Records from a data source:
__________________________________________________
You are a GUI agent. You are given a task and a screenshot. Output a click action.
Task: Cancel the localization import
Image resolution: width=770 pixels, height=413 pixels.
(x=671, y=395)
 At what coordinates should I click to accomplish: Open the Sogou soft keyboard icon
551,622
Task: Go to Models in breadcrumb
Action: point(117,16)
__________________________________________________
Beginning with the line that holds "Image resolution: width=770", copy the entries exactly to their last line, and leave out every earlier line.

## Answer below
Image resolution: width=770 pixels, height=413 pixels.
(x=671, y=395)
 At what coordinates should I click to accomplish: Open the Sogou soft keyboard icon
551,622
Task: Go to Models in breadcrumb
Action: point(117,16)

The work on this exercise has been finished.